━━ SOURCE MATERIAL ━━

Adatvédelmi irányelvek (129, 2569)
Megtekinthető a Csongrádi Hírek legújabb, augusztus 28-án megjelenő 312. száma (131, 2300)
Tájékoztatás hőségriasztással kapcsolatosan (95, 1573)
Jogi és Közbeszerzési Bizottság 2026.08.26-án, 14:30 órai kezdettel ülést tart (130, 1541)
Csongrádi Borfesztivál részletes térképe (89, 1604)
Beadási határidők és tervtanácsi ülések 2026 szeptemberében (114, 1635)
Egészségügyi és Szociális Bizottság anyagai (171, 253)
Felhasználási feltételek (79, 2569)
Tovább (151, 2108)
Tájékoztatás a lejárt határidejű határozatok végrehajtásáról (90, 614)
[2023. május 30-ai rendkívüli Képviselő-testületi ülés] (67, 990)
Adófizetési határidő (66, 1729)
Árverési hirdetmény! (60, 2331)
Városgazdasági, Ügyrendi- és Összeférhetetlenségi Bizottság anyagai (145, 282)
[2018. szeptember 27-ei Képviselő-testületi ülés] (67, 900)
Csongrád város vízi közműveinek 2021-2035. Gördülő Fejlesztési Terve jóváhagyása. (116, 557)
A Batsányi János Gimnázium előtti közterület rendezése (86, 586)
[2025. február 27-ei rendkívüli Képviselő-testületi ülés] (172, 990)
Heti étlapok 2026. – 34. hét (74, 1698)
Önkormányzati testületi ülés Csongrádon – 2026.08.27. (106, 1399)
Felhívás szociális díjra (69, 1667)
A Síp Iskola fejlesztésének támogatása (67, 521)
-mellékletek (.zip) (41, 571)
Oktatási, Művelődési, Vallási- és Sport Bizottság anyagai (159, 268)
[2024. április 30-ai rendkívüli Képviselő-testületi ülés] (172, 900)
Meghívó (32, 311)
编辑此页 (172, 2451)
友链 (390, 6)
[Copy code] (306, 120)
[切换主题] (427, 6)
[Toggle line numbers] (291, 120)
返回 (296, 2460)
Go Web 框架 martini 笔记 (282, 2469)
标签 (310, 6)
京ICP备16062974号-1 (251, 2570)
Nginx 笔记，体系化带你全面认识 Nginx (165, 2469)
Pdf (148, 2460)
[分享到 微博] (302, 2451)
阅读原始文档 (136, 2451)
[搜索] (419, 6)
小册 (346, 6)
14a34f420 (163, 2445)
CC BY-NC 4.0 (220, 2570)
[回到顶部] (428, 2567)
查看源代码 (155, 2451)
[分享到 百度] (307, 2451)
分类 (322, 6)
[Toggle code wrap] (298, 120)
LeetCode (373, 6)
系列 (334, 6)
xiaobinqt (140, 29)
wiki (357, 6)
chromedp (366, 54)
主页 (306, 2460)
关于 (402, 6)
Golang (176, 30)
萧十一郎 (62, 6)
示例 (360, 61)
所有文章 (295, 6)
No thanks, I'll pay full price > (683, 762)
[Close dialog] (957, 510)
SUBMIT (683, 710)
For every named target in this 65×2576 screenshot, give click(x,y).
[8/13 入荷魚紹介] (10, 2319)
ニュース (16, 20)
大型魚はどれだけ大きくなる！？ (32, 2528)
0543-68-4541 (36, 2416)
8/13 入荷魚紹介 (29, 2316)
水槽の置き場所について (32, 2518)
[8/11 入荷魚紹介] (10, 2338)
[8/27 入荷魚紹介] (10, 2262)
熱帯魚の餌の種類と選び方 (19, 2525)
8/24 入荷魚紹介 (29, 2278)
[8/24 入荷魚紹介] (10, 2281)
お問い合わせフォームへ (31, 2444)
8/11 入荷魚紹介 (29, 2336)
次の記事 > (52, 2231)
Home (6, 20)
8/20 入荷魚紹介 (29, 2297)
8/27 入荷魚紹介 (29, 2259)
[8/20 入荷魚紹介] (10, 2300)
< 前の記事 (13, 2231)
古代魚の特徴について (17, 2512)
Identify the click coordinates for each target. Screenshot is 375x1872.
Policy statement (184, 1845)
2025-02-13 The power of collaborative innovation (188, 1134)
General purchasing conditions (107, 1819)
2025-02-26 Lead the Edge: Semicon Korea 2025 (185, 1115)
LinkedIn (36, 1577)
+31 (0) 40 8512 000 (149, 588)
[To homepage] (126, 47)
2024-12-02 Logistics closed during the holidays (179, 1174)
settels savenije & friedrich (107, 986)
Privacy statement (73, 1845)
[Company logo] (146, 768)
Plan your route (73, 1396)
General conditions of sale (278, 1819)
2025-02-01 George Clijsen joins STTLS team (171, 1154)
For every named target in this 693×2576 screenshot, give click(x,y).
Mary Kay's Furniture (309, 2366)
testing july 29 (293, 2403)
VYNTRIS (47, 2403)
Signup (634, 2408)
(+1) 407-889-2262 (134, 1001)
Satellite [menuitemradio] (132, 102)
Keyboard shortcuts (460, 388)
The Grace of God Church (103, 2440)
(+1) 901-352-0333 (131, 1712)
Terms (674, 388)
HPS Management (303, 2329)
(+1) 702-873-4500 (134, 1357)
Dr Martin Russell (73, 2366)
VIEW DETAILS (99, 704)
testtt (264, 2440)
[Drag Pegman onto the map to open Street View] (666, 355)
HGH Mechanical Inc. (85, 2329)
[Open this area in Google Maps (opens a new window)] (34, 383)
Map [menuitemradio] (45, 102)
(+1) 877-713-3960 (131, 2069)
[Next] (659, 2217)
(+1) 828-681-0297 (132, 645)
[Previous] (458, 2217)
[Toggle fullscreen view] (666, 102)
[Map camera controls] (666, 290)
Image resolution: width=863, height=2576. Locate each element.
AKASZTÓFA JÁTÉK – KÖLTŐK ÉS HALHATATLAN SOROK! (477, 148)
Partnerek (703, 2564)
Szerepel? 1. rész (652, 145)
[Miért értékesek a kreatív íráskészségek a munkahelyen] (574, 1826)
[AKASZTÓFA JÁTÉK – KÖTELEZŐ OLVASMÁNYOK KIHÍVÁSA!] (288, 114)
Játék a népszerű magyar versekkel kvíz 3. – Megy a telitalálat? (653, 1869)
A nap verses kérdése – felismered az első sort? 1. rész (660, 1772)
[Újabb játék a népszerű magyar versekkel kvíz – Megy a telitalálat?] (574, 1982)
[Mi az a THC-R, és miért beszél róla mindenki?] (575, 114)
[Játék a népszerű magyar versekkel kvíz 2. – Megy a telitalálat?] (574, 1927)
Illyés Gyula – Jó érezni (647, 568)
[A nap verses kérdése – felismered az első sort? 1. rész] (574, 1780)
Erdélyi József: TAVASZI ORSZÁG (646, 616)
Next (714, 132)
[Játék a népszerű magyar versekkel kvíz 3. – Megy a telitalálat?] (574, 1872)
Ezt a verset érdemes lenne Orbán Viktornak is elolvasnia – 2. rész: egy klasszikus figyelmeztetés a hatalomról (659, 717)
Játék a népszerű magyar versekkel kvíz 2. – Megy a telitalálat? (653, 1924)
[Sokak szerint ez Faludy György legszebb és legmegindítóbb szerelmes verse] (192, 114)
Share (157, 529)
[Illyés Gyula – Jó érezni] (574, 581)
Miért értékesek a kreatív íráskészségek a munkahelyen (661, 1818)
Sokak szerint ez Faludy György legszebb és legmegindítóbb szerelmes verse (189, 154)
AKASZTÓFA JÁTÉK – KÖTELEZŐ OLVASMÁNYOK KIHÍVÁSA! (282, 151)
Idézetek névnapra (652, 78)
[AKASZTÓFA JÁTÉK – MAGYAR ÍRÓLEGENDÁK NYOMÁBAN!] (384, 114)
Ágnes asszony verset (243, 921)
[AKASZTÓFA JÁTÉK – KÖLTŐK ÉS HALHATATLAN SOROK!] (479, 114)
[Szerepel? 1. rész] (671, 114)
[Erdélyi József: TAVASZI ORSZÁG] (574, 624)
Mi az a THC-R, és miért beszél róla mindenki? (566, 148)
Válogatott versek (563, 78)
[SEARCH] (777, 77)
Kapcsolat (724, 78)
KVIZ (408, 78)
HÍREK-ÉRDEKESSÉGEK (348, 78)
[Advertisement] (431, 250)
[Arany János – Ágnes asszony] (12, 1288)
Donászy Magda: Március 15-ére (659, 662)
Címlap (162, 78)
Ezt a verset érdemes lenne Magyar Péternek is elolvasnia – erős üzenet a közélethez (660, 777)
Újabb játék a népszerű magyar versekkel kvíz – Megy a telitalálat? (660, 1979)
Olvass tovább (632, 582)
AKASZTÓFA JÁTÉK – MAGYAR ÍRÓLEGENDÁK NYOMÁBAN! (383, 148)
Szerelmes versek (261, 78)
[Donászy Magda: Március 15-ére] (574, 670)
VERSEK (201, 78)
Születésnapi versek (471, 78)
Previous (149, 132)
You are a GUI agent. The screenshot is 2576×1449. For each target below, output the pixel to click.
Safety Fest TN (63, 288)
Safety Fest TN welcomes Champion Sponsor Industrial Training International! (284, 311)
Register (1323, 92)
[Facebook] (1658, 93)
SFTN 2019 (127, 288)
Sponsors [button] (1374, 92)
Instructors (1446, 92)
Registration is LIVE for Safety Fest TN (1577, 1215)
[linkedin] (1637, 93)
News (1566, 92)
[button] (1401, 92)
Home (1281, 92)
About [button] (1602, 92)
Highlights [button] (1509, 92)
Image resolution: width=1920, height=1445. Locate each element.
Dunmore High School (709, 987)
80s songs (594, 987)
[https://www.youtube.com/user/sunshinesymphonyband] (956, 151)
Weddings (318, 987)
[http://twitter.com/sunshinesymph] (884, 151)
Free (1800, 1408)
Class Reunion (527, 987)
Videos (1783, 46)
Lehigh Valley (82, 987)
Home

━━━

(EXERCISE DIRECTIONS) Could you write out, exactly as they stand, only the lines above that begin at the line with "Csongrád város vízi" and stop after the line with "Heti étlapok 2026. – 34. hét (74, 1698)"?

(EXERCISE RESPONSE)
Csongrád város vízi közműveinek 2021-2035. Gördülő Fejlesztési Terve jóváhagyása. (116, 557)
A Batsányi János Gimnázium előtti közterület rendezése (86, 586)
[2025. február 27-ei rendkívüli Képviselő-testületi ülés] (172, 990)
Heti étlapok 2026. – 34. hét (74, 1698)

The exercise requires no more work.